__WHAT YOU SHOULD DO__: Return the photography forum thread below word for word, in full.

__EXCERPT PROVIDED__:
The "Big Deal" to me is that we don't need any more cops in our lives. And frankly, do you really want to be part of the Offensive/Distasteful Police? Citizen cops are the worst too.

The kid had already apologized (kind of) for doing what comes naturally in the world of photography today. You want kids to be different, better, etc, raise better kids. Don't hit them over the head with a baton.

Bloody kids are *not* more intelligent.




Considering your number of posts I don't think you are going to be here very long. PC is mostly BS.


----------



## Derrel (Dec 17, 2011)

I think the amount of flash used was a bit too much--it seemed to make the lighting feel a bit flat, and low-contrast, and the elimination of the shadows seems a bit un-natural. On the subject of the retouching, the original poster's profile says, "My photos are OK to edit" , which as I understand it, means JUST THAT. Period. Without exception, and without limitations, unless some are actually given. It seems to me that there's no need to rip on a high school kid when the OP posted the pics in open forum on the web, for literally hundreds of people to see, along with the blanket statement, "My photos are OK to edit." Oh, and Marmot...you are hereby required to show up at noon Sunday, in the town square, to be stoned to death. Natalie will be casting the first stone. Followed by Conrad...they will probably be aiming for your head for your commission of high crimes, I am sure.


----------



## c.cloudwalker (Dec 17, 2011)

Derrel said:


> I think the amou... ...ission of high crimes, I am sure.



Man you are such an a..hole but you are so lovable some times. :lmao:


----------



## Derrel (Dec 17, 2011)

c.cloudwalker said:


> Derrel said:
> 
> 
> > I think the amou... ...ission of high crimes, I am sure.
> ...



Right back at you cloudy!!! You too are a first-rate a..hole too! And at times, lovable, I guess...

__MATERIAL PROVIDED__:
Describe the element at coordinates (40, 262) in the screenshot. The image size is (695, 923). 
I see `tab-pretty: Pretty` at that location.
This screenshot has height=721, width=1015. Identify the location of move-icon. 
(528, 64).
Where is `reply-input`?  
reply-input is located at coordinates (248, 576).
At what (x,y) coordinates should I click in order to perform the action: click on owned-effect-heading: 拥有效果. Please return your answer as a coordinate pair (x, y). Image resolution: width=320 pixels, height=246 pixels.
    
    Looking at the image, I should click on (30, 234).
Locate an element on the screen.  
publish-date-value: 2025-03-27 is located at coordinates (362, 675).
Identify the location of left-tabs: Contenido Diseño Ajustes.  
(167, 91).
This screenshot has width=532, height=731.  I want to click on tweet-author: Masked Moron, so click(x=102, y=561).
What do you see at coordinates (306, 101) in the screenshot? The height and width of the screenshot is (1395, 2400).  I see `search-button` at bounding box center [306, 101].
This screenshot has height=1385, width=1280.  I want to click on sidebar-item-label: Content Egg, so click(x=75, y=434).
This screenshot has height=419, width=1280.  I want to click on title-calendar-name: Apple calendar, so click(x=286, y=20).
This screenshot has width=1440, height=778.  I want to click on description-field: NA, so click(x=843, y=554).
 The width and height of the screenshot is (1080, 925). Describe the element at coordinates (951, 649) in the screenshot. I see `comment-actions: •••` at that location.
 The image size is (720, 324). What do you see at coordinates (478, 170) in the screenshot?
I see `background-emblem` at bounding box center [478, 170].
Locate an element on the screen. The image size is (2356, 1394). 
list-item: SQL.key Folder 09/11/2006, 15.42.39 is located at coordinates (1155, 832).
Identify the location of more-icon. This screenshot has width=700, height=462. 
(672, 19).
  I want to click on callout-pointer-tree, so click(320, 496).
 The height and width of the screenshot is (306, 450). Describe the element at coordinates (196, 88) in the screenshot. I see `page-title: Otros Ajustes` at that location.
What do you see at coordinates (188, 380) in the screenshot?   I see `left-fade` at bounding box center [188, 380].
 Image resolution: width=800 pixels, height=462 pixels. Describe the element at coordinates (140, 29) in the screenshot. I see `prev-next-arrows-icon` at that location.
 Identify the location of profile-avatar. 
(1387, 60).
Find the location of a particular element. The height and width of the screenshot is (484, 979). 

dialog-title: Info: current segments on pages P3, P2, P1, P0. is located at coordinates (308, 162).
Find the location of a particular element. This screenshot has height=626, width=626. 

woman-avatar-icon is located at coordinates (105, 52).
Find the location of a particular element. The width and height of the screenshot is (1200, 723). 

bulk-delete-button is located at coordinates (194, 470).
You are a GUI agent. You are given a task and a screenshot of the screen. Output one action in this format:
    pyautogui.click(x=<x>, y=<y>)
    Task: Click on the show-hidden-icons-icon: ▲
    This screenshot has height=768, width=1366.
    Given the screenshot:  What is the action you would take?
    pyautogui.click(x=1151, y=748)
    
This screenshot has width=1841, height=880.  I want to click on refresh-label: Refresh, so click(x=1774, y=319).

__EXPECTED ANSWER__:
The "Big Deal" to me is that we don't need any more cops in our lives. And frankly, do you really want to be part of the Offensive/Distasteful Police? Citizen cops are the worst too.

The kid had already apologized (kind of) for doing what comes naturally in the world of photography today. You want kids to be different, better, etc, raise better kids. Don't hit them over the head with a baton.

Bloody kids are *not* more intelligent.




Considering your number of posts I don't think you are going to be here very long. PC is mostly BS.


----------



## Derrel (Dec 17, 2011)

I think the amount of flash used was a bit too much--it seemed to make the lighting feel a bit flat, and low-contrast, and the elimination of the shadows seems a bit un-natural. On the subject of the retouching, the original poster's profile says, "My photos are OK to edit" , which as I understand it, means JUST THAT. Period. Without exception, and without limitations, unless some are actually given. It seems to me that there's no need to rip on a high school kid when the OP posted the pics in open forum on the web, for literally hundreds of people to see, along with the blanket statement, "My photos are OK to edit." Oh, and Marmot...you are hereby required to show up at noon Sunday, in the town square, to be stoned to death. Natalie will be casting the first stone. Followed by Conrad...they will probably be aiming for your head for your commission of high crimes, I am sure.


----------



## c.cloudwalker (Dec 17, 2011)

Derrel said:


> I think the amou... ...ission of high crimes, I am sure.



Man you are such an a..hole but you are so lovable some times. :lmao:


----------



## Derrel (Dec 17, 2011)

c.cloudwalker said:


> Derrel said:
> 
> 
> > I think the amou... ...ission of high crimes, I am sure.
> ...



Right back at you cloudy!!! You too are a first-rate a..hole too! And at times, lovable, I guess...